Todavia o desejo individual de estudar não é o único fator que pode justificadamente restringir o acesso – há também a questão dos procedimentos de seleção adotados pelas instituições e pelo sistema como um todo. O reconhecimento da Educação Superior como um direito implica, principalmente, no fato de que ninguém deve ser injustamente impedido de ter acesso a ela. As barreiras mais óbvias são de natureza econômica, e se considerado um direito, o estudo universitário deveria ser gratuito ou a um custo tão baixo que não seria um obstáculo para qualquer segmento da sociedade. Um ponto associado relacionado às cobranças é que a oferta de maior qualidade não deve ter um preço mais alto – uma característica dos mercados na maioria dos produtos, e que está implícita nas reformas atuais no Reino Unido, e já vista em países como o Brasil, onde o processo de privatização é altamente desenvolvido (McCOWAN, 2004).

No entanto, algumas restrições à admissão por parte das instituições são justificadas. Um nível mínimo de preparação acadêmica é necessário para obter acesso significativo ao estudo disponibilizado pelas universidades, contudo este artigo não irá abordar a questão de quais requisitos específicos podem existir. Restrições ao acesso daqueles que têm este nível de preparação não são justificadas pela proteção dos padrões acadêmicos relativos à instituição, mas pelos interesses de cada estudante, que estariam, na melhor das hipóteses, perdendo seu tempo seguindo um caminho que ainda não seriam capazes de percorrer. Junto a isso, os estudantes devem ser capazes de retornar à Educação Superior numa fase posterior da vida, e ser apoiados na obtenção da preparação necessária. As formas de seleção adotadas devem ser referenciadas por critérios e não referenciadas por normas, no sentido de que o sistema universitário deve ser capaz de expandir (e contrair) em relação ao número de alunos que desejam estudar nesse nível e com o nível exigido de capacidade. Não há justificativa para um número fixo de vagas para os quais os alunos com melhor desempenho são selecionados.

PROBLEMA PROPOSTO » Escreva o trecho que vem logo depois da última frase do texto sobre o acesso à Educação Superior.

DADOS FORNECIDOS »

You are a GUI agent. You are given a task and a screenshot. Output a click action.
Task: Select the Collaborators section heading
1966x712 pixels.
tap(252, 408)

RESULTADO »
Um direito universal à Educação Superior não requer, nem mesmo incentiva, que todas as pessoas frequentem a universidade. Pode ser que apenas uma pequena parte da população opte por isso. Além disso, um direito é consistente com os requisitos de entrada que garantam que os futuros alunos sejam capazes de se envolver significativamente com o curso em questão.

Massificação e qualidade

Uma questão relevante é relativa à preocupação com a qualidade no contexto da massificação ou universalização da Educação Superior. A questão do direito à educação envolve inevitavelmente a qualidade, uma vez que só podemos considerá-lo realizado se a qualidade for de um nível aceitável. Há pouco ganho em garantir o acesso de 100% da população a universidades com condições inadequadas para a aprendizagem.

As preocupações com a qualidade são, portanto, inteiramente legítimas, e não podem ser descartadas simplesmente por serem tomadas como elitismo ou como crença arraigada na inevitabilidade da perda de padrões quando a educação é estendida a todos. A história recente mostrou problemas substanciais de qualidade no contexto de uma rápida expansão do sistema universitário e na operação de procedimentos de admissão de livre acesso. Alguns países da Europa continental e da América Latina, por exemplo, implementaram sistemas de acesso que não são restritivos e são controlados apenas pela posse de um certificado de conclusão do ensino secundário. Ao permitir um número maior de matrículas, esses sistemas foram caracterizados por turmas excessivamente grandes e taxas muito altas de evasão. A Argentina, por exemplo, tem uma taxa de conclusão abaixo de 24% e a Itália de aproximadamente 45% (ALTBACH et al., 2009; COMISSÃO EUROPEIA, 2010).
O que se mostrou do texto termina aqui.